Enquanto eu vivia a angústia de um jogo de xadrez, uma pessoa aparentemente comum se aproximou do tabuleiro. Cumprimentou meu adversário e falou-lhe a respeito de umas certas cartas de Paulo de Tarso. Assunto chato. Diante daquela boca pronunciando palavras de fé e alienação, veio-me um sentimento estranho o qual me afetou de tal forma que em menos de um minuto venci a partida. Apertei a mão de meu êmulo como de praxe tentando esvaziar-me debalde da empáfia que sempre me adentra quando ganho. Não consegui. Decidi, então, tentar mudar as atividades nas quais o recém-chegado utilizava seu tempo: em vez da mão lenta a passar as páginas da Bíblia, o dedo firme a movimentar peças. Empós de mais um confronto enxadrista, emprestei-lhe o xadrez de vidro, dado a mim por meu pai em meu aniversário de oito anos, junto a um livro básico.

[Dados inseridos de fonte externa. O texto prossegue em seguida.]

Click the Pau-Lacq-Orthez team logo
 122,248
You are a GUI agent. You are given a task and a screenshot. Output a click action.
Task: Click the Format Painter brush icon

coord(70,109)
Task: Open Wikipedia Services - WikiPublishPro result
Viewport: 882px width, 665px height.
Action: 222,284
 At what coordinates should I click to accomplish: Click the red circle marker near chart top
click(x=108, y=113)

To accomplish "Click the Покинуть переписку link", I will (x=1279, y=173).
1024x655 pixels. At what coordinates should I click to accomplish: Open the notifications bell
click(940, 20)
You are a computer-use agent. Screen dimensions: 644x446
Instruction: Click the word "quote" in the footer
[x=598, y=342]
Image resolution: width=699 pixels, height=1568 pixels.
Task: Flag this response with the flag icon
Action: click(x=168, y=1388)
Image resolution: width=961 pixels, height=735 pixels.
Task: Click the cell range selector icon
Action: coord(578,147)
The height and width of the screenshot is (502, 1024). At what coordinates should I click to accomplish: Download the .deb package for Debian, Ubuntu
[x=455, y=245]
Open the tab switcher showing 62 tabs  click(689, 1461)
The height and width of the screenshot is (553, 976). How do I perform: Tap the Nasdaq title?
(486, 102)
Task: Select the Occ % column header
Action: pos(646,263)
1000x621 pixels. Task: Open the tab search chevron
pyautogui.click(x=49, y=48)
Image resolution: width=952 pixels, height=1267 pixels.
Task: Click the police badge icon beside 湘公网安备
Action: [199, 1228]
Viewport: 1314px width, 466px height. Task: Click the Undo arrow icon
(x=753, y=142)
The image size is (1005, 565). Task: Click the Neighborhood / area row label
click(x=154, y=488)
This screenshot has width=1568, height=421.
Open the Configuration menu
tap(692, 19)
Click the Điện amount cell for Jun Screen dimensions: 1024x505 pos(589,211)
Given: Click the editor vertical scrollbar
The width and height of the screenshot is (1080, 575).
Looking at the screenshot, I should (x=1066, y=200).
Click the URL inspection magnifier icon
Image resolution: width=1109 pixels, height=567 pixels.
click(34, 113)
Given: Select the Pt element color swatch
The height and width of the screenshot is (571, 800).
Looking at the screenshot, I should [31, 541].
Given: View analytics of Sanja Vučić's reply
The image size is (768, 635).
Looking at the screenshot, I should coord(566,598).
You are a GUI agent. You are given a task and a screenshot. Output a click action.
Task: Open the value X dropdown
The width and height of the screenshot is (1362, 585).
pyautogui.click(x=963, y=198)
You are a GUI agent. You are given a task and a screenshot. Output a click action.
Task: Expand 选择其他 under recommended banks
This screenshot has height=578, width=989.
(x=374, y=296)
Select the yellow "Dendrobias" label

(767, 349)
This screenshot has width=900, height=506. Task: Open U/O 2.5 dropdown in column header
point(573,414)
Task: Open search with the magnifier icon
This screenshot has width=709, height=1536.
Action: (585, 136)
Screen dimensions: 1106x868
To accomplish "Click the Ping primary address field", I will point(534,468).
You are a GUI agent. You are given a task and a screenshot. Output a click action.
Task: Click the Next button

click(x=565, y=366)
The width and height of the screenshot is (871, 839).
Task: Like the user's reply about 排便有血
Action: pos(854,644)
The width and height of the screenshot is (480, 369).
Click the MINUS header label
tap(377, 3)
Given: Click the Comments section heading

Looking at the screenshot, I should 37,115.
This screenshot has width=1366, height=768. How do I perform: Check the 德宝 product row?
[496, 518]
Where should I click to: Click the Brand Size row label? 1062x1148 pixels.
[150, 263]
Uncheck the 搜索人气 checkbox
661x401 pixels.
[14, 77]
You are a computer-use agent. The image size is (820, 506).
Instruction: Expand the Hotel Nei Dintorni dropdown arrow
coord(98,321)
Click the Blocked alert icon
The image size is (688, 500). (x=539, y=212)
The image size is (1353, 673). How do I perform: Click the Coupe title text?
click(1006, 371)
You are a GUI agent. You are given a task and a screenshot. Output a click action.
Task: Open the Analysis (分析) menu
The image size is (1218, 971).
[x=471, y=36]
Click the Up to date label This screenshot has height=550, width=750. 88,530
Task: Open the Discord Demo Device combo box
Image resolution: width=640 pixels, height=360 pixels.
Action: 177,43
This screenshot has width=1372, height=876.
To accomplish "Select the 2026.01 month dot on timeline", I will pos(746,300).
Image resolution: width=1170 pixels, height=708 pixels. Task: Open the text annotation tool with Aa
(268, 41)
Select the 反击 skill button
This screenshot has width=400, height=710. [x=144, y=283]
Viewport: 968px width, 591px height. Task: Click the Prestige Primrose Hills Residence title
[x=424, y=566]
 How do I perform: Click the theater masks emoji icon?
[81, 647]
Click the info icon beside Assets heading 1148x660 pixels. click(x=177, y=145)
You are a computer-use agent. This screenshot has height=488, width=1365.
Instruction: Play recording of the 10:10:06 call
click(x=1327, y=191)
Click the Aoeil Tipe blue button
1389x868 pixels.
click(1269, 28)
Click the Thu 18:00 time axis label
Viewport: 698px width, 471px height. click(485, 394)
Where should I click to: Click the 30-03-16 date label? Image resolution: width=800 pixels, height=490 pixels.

Entrementes que agradecia, acendia um cigarro. Saiu cabisbaixo, fumando, pensando. Xadrez, bíblia, nicotina. Começamos a jogar de quando em vez e ele nunca conseguia me superar. Ele leu outros livros, quebrou o rei, colou-lhe os fragmentos, tentou derrotar-me por dois meses, desesperou-se e, por fim, suicidou-se. Não sei e creio que nunca saberei ao certo se essa sua última atitude possui alguma relação íntima com as anteriores. Os familiares escolheram a depressão, doença da alma, como bode expiatório.
Não me importei muito se os apreciadores de Émile Durkheim considerariam este ato um suicídio egoísta, altruísta ou anômico; porém fiquei interessado nos pensamentos últimos de um suicida. “Em que pensa o homem-bomba no exato momento de soltar o pino e estancar o tempo?”, já interrogava Mário de Sá-Carneiro que também terminou com a própria vida em 1916. Em que pensa o nazista antes de ingerir uma cápsula de cianureto? Em que pensa o terrorista antes de jogar um avião contra uma torre americana? Em que pensa a menina mal-amada antes de cortar os pulsos? No calor dos cigarros velhos daquele ledor da palavra de Deus, começavam a derreter minhas asas de cera e de certezas.
Camus anunciou: “Só há um problema filosófico verdadeiramente sério: é o suicídio. Julgar se a vida merece ou não ser vivida, é responder a uma questão fundamental da filosofia”. Essa caixa de Pandora dentro de um universo que é você mesmo desafia gregos e troianos. Não é tão fácil romper propositalmente essa fina película que está entre o mundo da fumaça, das correrias, das contas de água e luz e o mundo do céu, do inferno, do invisível e – quem sabe? – do inexistente. E quantos já se decepcionaram! Imagino algumas vezes alguns ateus ajoelhados suplicando perdão a São Pedro e outras vezes, alguns santos que doaram à vida por Cristo se transformando em mero pó. O maior medo que possuo agora é que o Zyklom B da dúvida acabe me matando (ou me suicidando).